Our case showed that giant nodular posterior scleritis could simulate a choroidal tumor. The initial fundoscopic and radiological findings were suggestive of an amelanotic melanoma. In this case, the episcleritis, elevated ESR and ANA levels and the atypical angiography findings may suggest its inflammatory cause. Despite this, malignancy could not be confidently excluded until the mass resolved upon follow-up. The complete resolution of the lesion after oral NSAID helped us to confirm the diagnosis of nodular posterior scleritis.
Hage et al. also reported two cases of nodular posterior scleritis mimicking choroidal metastasis. Differentiating between them remains a diagnostic challenge. Failure to make the correct diagnosis could lead to misguided treatment. There were reports of cases in which misdiagnosis resulted in misdirected treatment, and even enucleations. Symptoms of pain are rarely found in patients with choroidal tumor, and direct questioning of this symptom may be helpful. The subtle ocular redness may be easily overlooked, but this sign is often suggestive of an inflammatory condition. Other features which help us to differentiate posterior scleritis from an amelanotic choroidal mass include orange color of the mass; light transmission on transillumination; hypofluorescence and absence of double circulation on fluorescein angiography; and the presence of scleral thickening, fluid in Tenon's space and absence of posterior acoustic shadowing on B-scan ultrasonography. On MRI, hyperintensity in T1 images reflects paramagnetic substances such as blood, melanin or inflammatory cells. In addition, increased T2 signal intensity adjacent to the nodular lesion is suggestive of an inflammatory process.
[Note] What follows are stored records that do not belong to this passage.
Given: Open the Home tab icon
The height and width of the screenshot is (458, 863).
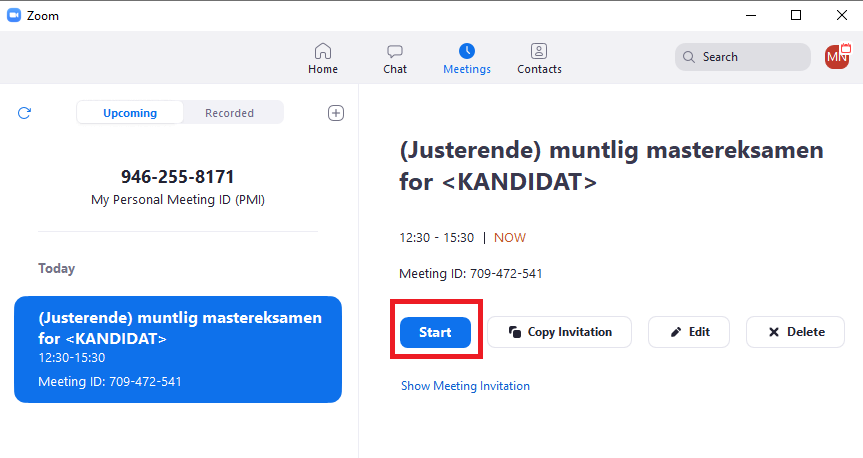Looking at the screenshot, I should [x=322, y=51].
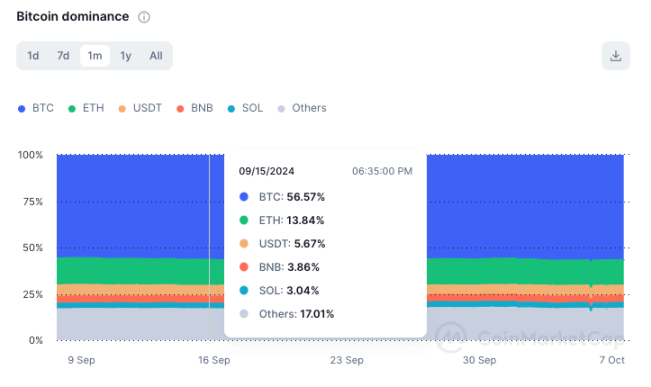Click the green ETH legend dot

(72, 109)
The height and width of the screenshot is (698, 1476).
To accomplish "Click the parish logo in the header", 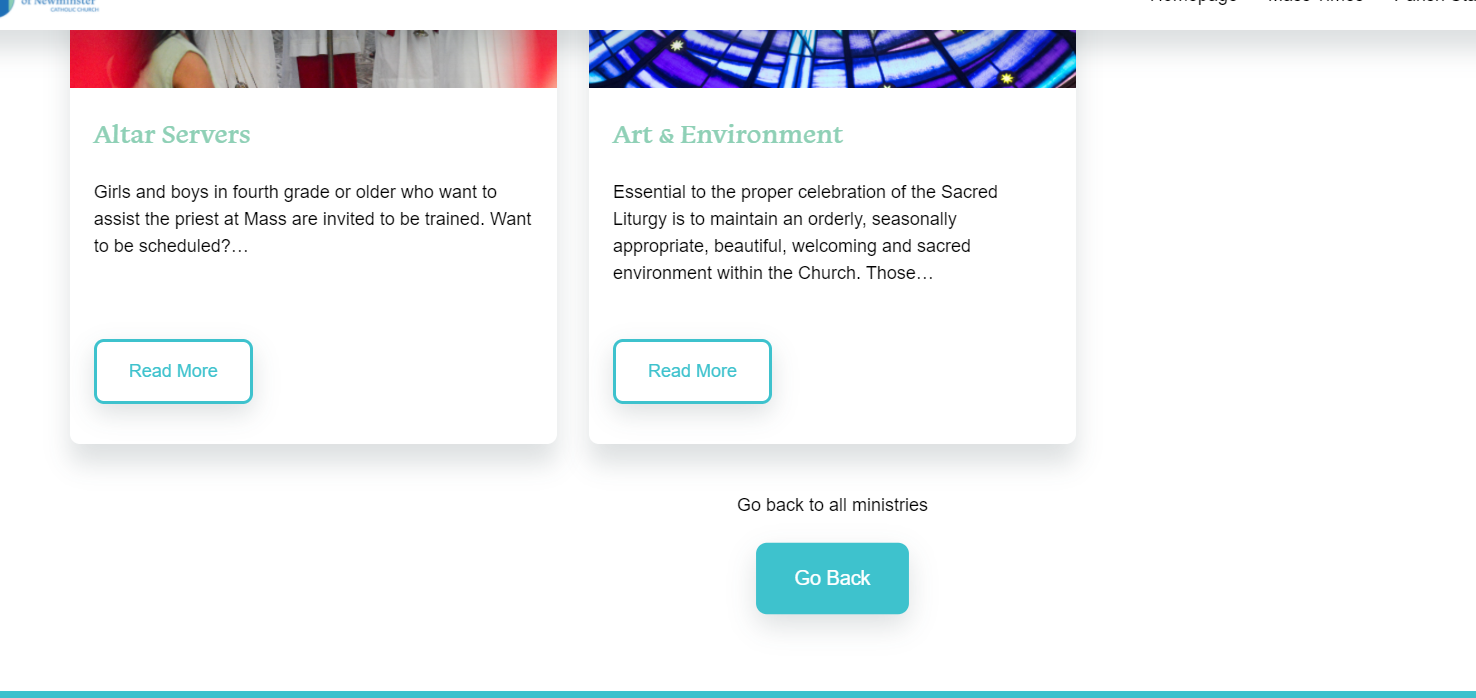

Nodular posterior scleritis can be treated by a variety of agents including the use of corticosteroid and nonsteroidal anti-inflammatory agents. McCluskey et al. used systemic corticosteroids and immunosuppressive therapy when the posterior scleritis involved the optic nerve or was associated systemic diseases. Sridharan et al. treated their case of giant nodular posterior scleritis with a 6-week course of oral steroid. There was one case report of giant nodular posterior scleritis which remained stable with preserved visual acuity without any treatment for years. Our patient received a short-course of oral NSAID with good response. It is this therapeutic response that helped us to confirm the diagnosis of nodular posterior scleritis. Subtle evidence of inflammation such as episcleritis raised autoimmune markers may provide a clue to the diagnosis of this uncommon condition.
Clinical misinterpretation of nodular posterior scleritis as malignant melanoma can lead to misguided therapy and devastating outcomes, including enucleation. When a choroidal mass presents with atypical features of melanoma, any evidence of inflammation may suggest its inflammatory rather than malignant cause. A trial of anti-inflammatory medication may serve as a therapeutic test and help spare patients from invasive and unnecessary interventions.